Del Japón
Entre los muchos efectos estéticos que pueblan
la ceremonia del té, sobresale el del misterio (yugen); proponiendo esa
teatralidad por la que se acentúa el dramatismo de la puesta en escena, y con
ello su belleza; que es un estado de sublimación emocional, y por tanto apela
más a la percepción del objeto que al objeto mismo. Anclado en este efecto del
misterio —lo mistérico— está el otro, el de la temporalidad y la imperfección (wabi-sabi);
que supone que el objeto es más atractivo cuanto más efímero, y con algún
elemento de imperfección que acentuaría este otro dramatismo de su temporalidad
inevitable. Es habitual el contraste entre la cultura japonesa y la occidental,
que la mira con curiosidad y atraída por el ya lugar común de su misterio; que
no por repetitivo deja de ser efectivo, con ceremonias como esta del té, en
cuya repetida levedad se recoge toda la intensidad emocional del mundo.
No obstante, no es tan marcado el contraste, si
en el origen la cultura occidental se mueve por los mismos principios; como
cuando los sumerios —según comentario— concuerdan en que la perfección conduce
a la muerte, incluso si es porque en cuanto apoteosis es así final y estática
en su imperfectibilidad. Es decir, la estética sumeria que subyace en los genes
de Occidente coincide con la japonesa en su invocación mistérica; en ambos
casos se trata de la experiencia del sujeto ante el esplendor del objeto, en lo
que parece una exaltación del sujeto sometido al mismo en su contemplación.

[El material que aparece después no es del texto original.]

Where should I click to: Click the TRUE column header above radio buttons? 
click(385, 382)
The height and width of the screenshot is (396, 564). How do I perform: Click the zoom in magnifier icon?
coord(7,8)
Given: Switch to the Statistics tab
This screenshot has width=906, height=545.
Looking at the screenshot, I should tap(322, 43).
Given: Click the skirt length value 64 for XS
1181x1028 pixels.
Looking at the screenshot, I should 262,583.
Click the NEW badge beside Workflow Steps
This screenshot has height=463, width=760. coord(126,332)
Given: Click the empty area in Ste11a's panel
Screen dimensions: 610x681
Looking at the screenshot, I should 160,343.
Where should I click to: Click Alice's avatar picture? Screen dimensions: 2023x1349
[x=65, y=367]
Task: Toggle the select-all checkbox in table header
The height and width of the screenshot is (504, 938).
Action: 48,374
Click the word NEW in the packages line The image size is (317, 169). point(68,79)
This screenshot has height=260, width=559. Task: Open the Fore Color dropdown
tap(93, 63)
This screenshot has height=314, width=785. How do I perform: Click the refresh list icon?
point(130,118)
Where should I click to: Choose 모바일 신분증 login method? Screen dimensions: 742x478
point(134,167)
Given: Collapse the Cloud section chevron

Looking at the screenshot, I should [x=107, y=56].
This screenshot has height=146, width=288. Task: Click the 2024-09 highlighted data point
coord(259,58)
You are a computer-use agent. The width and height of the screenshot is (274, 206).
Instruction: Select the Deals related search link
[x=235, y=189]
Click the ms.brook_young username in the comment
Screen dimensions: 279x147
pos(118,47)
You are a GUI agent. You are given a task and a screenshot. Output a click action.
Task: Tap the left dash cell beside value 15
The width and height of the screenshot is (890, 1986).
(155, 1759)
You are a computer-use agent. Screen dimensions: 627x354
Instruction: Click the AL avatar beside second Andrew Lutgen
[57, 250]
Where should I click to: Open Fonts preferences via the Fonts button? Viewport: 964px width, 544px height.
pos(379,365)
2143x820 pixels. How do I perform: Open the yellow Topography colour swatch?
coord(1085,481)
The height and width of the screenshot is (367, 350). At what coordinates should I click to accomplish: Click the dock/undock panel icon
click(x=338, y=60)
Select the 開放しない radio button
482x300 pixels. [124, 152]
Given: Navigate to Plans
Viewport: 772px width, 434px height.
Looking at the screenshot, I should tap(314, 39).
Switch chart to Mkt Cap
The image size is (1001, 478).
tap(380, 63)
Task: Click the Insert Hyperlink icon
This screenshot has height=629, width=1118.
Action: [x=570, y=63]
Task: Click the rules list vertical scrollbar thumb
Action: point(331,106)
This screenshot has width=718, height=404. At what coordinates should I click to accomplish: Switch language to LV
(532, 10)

No será gratuito entonces que la ceremonia del
té figure entre los ritos de reconciliación para los japoneses, con esa
dignidad en que no es sólo una chinería; es como un recordatorio al decadente
Oeste de que en su origen están las claves de su pervivencia, y que una simple
introspección (¿ontología?) podría bastar para su recuperación acelerada.
Después de todo, la ceremonia del Té es una tradición venerable, que se ha
incrustado vengativa en la occidentalización del Oriente; retraída como una
contracción —en la Cábala, cuando Dios se contrajo fue para hacer posible su propia
realización sobrenatural con la creación de la naturaleza, y fue Titsum—,
semejante a esas recapitulaciones fecundas como cuando Sócrates y San Agustín
culminan la sofística y la patrística.